En la recta final del juicio oral por la espeluznante muerte de Milagros Ramona Espinoza la adolescente de 14 años violada y asesinada en mayo del 2024 en la ciudad de Monte Caseros, declaró un testigo cuyo relato, heló la sangre de los concurrentes.
Cabe señalar que por el hecho hay tres imputados: los hermanos Cristian Jonathan Espíndola, Jorge David Espíndola y Nicolás Agustín Espíndola.
Los dos primeros, están acusados por el supuesto delito de “abuso sexual seguido de muerte”, en tanto que sobre el tercero de los hermanos, pesa una imputación por el supuesto delito de “partícipe secundario”, según detalló el periodista Ignacio Villanueva en su portal Confirmadocom.
Los tres eran conocidos en la sureña ciudad correntina como “Los Porteños”, ya que hacía poco tiempo habían llegado desde provincia de Buenos Aires.
Los debates iniciaron el pasado lunes 7 y durante los días declararon varios testigos que fueron aportando su versión de los hechos y también se incorporaron distintas evidencias técnicas.
Por estas hora, todo se encamina hacia el desenlace del proceso ya que para el lunes 14 está previsto que se den los alegatos de las partes.
Dolor
Uno de los testimonios sobresalientes de la primera audiencia, fue el de una de las vecinas de los hermanos Espíndola: María Yolanda Olivera. La mujer declaró durante 40 minutos y respondió a las preguntas de las partes.
Dijo que esa noche pasó por la casilla donde vivían los hermanos Espíndola, y que en el lugar estaba la víctima.
Una vez que llegó a su casa, alrededor de las 20, le golpearon la puerta y escuchó una voz: “Soy Mili, vengo a buscar agua”.
Describió a la zona humilde en la que vive como oscura. “Las únicas luces que había en el lugar, son de las casillas, no había luz de alumbrado público”, aclaró.
En otro orden de cosas Olivera, definió a la familia Espíndola, como “dejada”, y que “se ocupaban más del alcohol, fumar y la droga”.
En un momento de su relato se quebró en llanto cuando contó que le daba de comer a una de las criaturas de la familia por el descuido de la madre, en referencia a Vanesa Espíndola (hermana de los imputados y amiga de Milagros).
Grito
Luego relató que cerca de las 2:30 de la madrugada del siguiente día, se despertó y seguía escuchando la música, no dudó en decir que “venía de la casa de Vanesa” y agregó que “escuché un grito desgarrador, no era común ese tipo de grito”, insistió y aclaró que “era de una mujer”.
Añadió que “se escucharon los ladridos de los perros, un ladrido de ataque, pero mi perro estaba atado”.
Al día siguiente, al salir esa mañana, cerca de las 10 y pasar por la casilla de los Espíndola, sostuvo “me llamó la atención que hicieran fuego de día, era muy sospechoso todo, hacerlo de día”.
Inmediatamente se enteró que un cuerpo flotaba en el arroyo, a pocos metros del lugar, “nos acercamos y el cuerpo estaba boca abajo, con un top y sin nada abajo”, aseveró.
Después avanzó en su relato al mencionar un intercambio de palabras que tuvo con uno de los principales implicados.
“Jorge -uno de los imputados- se acercó y dijo ‘es la Mili, ¿qué le hicieron a la Mili?’, se agarraba la cabeza, entonces yo le dije ustedes tienen que saber qué pasó con ella porque ustedes, porque ustedes estaban con ella”.
Recordó que cuando descubrieron el cuerpo en el arroyo “ahí comenzaron los disturbios, los mismos vecinos retuvieron a la madre para que no vea el cuerpo de su hija.
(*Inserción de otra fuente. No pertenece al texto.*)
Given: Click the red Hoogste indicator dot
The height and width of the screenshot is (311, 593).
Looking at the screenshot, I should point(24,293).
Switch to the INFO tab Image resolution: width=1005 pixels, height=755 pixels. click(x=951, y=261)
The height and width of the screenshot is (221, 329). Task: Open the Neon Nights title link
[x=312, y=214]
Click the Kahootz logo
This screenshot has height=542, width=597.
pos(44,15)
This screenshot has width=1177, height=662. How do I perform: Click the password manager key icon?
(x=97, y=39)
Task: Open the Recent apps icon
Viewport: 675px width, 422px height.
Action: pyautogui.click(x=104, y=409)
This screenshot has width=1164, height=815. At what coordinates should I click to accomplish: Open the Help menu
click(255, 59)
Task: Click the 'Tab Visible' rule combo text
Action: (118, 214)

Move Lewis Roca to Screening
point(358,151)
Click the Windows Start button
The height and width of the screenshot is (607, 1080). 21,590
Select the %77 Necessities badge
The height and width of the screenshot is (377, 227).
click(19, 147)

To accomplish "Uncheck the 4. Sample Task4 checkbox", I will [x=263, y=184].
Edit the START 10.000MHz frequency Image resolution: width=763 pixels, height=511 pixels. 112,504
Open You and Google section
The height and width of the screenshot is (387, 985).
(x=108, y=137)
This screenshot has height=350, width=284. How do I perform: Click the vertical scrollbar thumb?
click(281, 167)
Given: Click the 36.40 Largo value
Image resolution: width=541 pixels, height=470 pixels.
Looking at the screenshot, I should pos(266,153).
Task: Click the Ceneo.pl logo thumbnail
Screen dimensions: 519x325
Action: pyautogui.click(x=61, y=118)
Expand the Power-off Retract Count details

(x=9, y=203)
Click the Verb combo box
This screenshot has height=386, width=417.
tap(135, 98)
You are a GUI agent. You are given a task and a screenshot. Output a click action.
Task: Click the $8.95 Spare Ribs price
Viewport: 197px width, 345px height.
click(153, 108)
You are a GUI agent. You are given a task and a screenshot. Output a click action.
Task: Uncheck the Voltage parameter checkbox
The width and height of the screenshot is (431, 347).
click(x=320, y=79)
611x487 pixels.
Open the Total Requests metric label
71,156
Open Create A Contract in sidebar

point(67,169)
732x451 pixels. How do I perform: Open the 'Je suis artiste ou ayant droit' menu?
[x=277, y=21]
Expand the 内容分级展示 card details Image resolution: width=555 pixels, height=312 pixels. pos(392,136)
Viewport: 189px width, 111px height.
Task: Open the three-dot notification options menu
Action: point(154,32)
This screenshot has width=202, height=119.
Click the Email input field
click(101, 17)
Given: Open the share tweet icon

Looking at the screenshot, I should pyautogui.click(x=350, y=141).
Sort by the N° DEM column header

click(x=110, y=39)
Fue ahí que los vecinos comenzaron a prender fuego las casillas”.
En otro párrafo de su testimonio, reveló lo dicho por uno de los hermanos imputados: “Agustín dijo ‘yo no fui, fueron ellos”, señalando a sus propios hermanos.
Se le pidió a la testigo, si podía reconocer en la sala, quienes eran los señalados. Con rapidez, se dio vuelta y mirando fijamente a los ojos a Cristian Espíndola y David Espíndola, los apuntó, individualizando a cada uno de ellos.
El Tribunal, preside Marcelo Pardo, junto a los vocales, Marcelo Fleitas y Ramón Quebedo. El Fiscal de Juicio, es Ricardo López Ruiz, la querella de Soledad M. Ifrán y Daiana Montiel, y los defensores oficiales, son Susana Ferreira y Daniel Gutiérrez.